I researched this a few year back but lost all the info when my computer took a crap. Anyways type DIY bonefish Caribbean in your search engine and you should be able to find a few options. There was a couple place on small islands that offered what you are looking for. As an added option I have rented a couple house's on Andros for the week off VRBO. The first time I did it I picked a place came with kayaks and the other time I rented a boat for the week. On both trips I hired a guide for a couple days just to show me the area. The kayaks gave me the ability to fish the reef and also get to a couple flats to flyfish for Bones. The boat I rented was by no means a flats skiff. It was a small Boston Whaler but again it gave me the ability to get to some good wade fishing grounds. 

This link might help too
http://www.fishipedia.com/fishipedia-top-5-diy-bonefishing-destinations/


----------



## K3anderson (Jan 23, 2013)

Long Island Bahamas.


----------



## MRichardson (May 27, 2010)

Venezuela might have some good deals right about now...


----------



## Travisloyd07 (Jan 31, 2014)

Sam Collett and swc did a live q&a on istagram about a year ago. It was pretty informative. I’m sure it’s on YouTube. 

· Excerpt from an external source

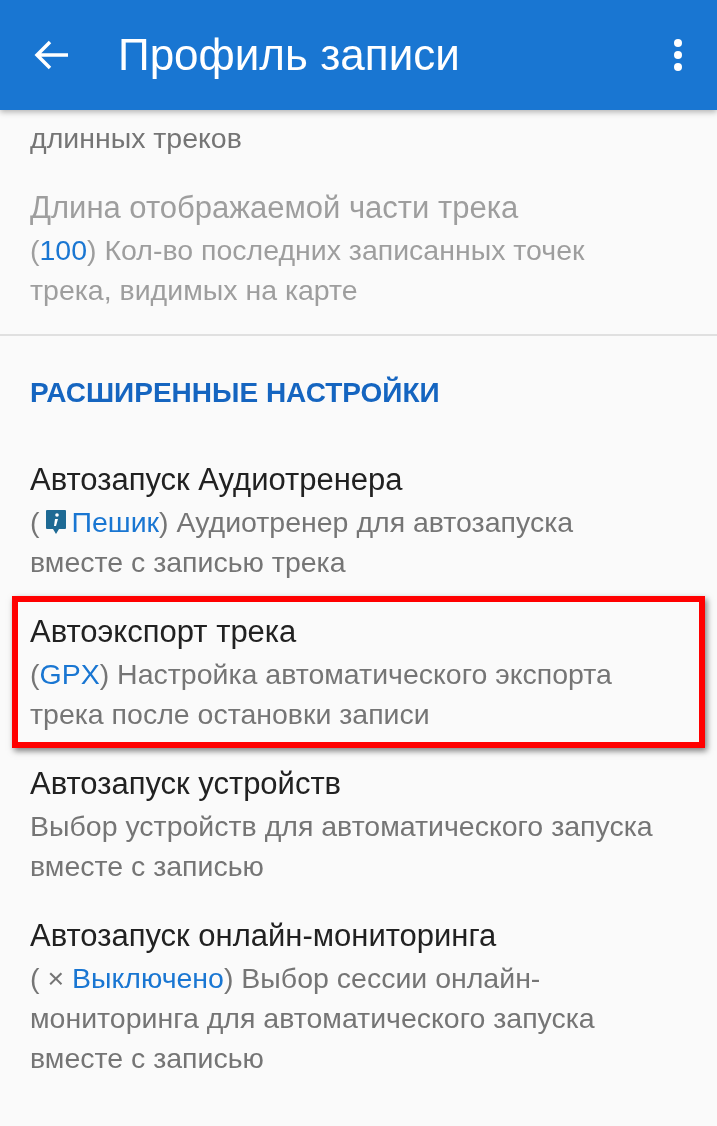  What do you see at coordinates (358, 141) in the screenshot?
I see `setting-row: длинных треков` at bounding box center [358, 141]. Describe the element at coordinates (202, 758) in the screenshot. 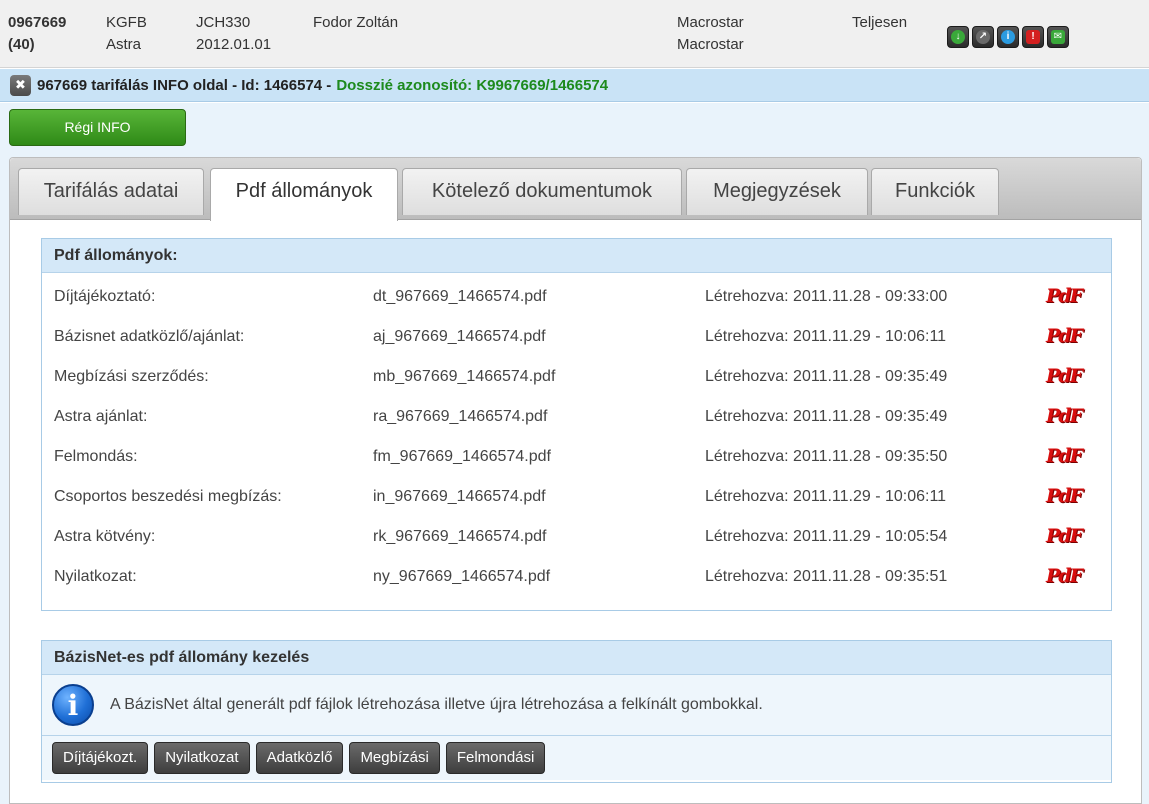

I see `nyilatkozat-button: Nyilatkozat` at that location.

If you do find some good info. Please share


----------



## Tom Ilg (Jun 13, 2018)

Take a look at Playa Del Carmen / Tulum, Mexico. Just south of Tulum is the Boca Paila Lagoon, and Ascension Bay. There is excellent DIY Opportunities for Bones, Juvi. Tarpon, and Permit, as well as Jacks and some Snook. The exchange rate is very favorable and lots of lodging options.


----------



## Scrather (Mar 12, 2018)

Spend $15 for DIY Bonefishing by Rod Hamilton on Amazon. Have fun planning!


----------



## Indoman (Jul 25, 2013)

I fished Little Cayman a couple times in the mid 90’s. Not a ton of bonefish flats but they are around. Miles of beach n rocks you’ll have to yourself. Mixed bag of fish. Check it out on google earth. Still pretty remote. Stayed at Little Cayman Beach Resort.

https://www.littlecayman.com/


----------



## firecat1981 (Nov 27, 2007)

Didn't the Bahamas change the laws so a visitor could no longer do DIY flats fidhing? They make you hire a local guide for your boat, or a charter I thought?


----------



## 7WT (Feb 12, 2016)

No that did not go thru. You can diy in bahamas. There is a fishing license. It is not necessarily enforced but there is one. Plenty of places on lots of the islands to be successful.


----------



## Flatbroke426 (May 5, 2018)

If your looking strictly wading look into trying Treasure Cay Bahamas There is some great flats an easy walk from the resort with a lot of fish. You can also rent a center. Insole boat to reach some more huge wading flats.


----------



## Palma Sola (Jun 5, 2016)

Acklins island
School house flat near Snug Corner on foot. In coming tide is best. Use Garon Williamson as a guide for a day or two. He’s absolutely the master on foot!


----------